### Task to complete:
Rewrite the items from the start through the line containing "point(843,419)", replacing "Sheet1" with "Sheet2" and keeping everything else unchanged.

### Material to process:
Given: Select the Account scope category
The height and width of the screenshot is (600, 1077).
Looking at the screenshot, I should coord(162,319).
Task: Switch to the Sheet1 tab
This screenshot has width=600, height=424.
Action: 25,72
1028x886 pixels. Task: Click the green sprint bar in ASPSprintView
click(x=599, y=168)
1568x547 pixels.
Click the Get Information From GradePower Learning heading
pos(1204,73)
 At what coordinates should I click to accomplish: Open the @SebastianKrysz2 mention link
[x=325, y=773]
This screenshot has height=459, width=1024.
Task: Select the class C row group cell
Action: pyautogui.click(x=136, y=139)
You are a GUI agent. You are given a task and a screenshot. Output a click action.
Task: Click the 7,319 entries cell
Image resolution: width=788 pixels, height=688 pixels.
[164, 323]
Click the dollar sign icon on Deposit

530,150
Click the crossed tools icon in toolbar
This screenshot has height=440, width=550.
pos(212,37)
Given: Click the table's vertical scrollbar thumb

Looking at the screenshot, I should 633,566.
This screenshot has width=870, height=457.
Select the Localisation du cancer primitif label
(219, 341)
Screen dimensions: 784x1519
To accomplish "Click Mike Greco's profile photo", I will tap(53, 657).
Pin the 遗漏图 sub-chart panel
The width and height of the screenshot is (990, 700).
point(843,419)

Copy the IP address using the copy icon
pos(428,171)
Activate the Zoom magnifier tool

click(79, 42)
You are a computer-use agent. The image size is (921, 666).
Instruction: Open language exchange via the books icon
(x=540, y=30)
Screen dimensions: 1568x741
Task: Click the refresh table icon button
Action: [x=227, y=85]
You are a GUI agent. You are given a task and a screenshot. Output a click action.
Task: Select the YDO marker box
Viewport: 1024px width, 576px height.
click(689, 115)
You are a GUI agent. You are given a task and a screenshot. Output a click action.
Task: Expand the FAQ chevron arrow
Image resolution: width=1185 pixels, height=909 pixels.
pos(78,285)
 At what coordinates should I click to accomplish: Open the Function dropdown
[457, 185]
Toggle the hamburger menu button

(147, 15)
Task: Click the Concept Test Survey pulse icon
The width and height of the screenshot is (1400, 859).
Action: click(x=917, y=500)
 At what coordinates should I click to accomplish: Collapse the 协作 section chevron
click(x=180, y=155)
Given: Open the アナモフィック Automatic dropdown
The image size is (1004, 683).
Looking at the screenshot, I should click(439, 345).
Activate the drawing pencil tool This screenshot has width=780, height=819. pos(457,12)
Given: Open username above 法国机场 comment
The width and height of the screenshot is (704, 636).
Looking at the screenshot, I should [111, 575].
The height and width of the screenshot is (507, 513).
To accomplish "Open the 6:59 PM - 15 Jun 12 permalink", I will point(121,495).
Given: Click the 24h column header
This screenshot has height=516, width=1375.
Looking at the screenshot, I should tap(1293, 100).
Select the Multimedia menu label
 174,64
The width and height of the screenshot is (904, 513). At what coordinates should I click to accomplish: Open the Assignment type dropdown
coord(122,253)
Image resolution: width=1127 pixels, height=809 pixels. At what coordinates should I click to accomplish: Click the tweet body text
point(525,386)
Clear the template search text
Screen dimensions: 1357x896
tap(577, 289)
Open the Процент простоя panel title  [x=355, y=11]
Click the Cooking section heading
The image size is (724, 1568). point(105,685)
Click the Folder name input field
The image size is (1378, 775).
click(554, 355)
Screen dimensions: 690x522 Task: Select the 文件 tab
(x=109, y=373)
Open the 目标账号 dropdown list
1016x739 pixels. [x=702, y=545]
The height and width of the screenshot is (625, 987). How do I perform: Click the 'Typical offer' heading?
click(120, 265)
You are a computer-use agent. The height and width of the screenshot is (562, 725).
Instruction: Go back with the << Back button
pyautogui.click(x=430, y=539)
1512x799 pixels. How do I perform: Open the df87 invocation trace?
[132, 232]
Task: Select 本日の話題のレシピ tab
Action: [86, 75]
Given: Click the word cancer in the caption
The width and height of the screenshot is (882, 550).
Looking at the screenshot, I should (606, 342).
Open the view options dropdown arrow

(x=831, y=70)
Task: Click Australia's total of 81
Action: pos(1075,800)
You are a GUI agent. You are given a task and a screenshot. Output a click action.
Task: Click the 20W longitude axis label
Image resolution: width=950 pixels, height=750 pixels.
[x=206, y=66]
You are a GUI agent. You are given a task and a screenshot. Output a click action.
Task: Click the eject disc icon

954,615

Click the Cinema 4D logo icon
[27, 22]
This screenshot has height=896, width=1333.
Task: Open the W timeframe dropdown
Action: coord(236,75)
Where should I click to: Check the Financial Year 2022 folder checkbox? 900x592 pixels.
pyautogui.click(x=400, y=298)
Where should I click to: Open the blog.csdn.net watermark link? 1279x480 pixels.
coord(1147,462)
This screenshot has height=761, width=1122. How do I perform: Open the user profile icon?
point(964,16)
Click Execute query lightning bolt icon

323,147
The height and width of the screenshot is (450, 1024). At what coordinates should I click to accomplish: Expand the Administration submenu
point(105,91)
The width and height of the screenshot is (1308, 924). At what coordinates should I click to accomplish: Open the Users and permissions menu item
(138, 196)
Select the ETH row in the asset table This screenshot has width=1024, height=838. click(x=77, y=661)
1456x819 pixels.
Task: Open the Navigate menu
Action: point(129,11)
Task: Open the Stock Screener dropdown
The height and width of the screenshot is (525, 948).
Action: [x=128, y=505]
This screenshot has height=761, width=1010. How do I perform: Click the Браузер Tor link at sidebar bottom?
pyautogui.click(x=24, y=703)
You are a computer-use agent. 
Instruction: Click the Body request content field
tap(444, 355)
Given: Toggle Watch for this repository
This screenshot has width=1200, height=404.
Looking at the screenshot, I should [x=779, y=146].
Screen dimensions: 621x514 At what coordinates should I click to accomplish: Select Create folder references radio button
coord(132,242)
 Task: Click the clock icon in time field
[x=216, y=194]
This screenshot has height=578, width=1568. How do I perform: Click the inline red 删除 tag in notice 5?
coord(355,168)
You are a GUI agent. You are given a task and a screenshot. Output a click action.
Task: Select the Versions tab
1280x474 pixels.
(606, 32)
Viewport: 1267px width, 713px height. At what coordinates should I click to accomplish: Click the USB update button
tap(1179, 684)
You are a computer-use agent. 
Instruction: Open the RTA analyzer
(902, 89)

### Solution for this exercise:
Given: Select the Account scope category
The height and width of the screenshot is (600, 1077).
Looking at the screenshot, I should coord(162,319).
Task: Switch to the Sheet2 tab
This screenshot has width=600, height=424.
Action: 25,72
1028x886 pixels. Task: Click the green sprint bar in ASPSprintView
click(x=599, y=168)
1568x547 pixels.
Click the Get Information From GradePower Learning heading
pos(1204,73)
 At what coordinates should I click to accomplish: Open the @SebastianKrysz2 mention link
[x=325, y=773]
This screenshot has height=459, width=1024.
Task: Select the class C row group cell
Action: pyautogui.click(x=136, y=139)
You are a GUI agent. You are given a task and a screenshot. Output a click action.
Task: Click the 7,319 entries cell
Image resolution: width=788 pixels, height=688 pixels.
[164, 323]
Click the dollar sign icon on Deposit

530,150
Click the crossed tools icon in toolbar
This screenshot has height=440, width=550.
pos(212,37)
Given: Click the table's vertical scrollbar thumb

Looking at the screenshot, I should 633,566.
This screenshot has width=870, height=457.
Select the Localisation du cancer primitif label
(219, 341)
Screen dimensions: 784x1519
To accomplish "Click Mike Greco's profile photo", I will tap(53, 657).
Pin the 遗漏图 sub-chart panel
The width and height of the screenshot is (990, 700).
point(843,419)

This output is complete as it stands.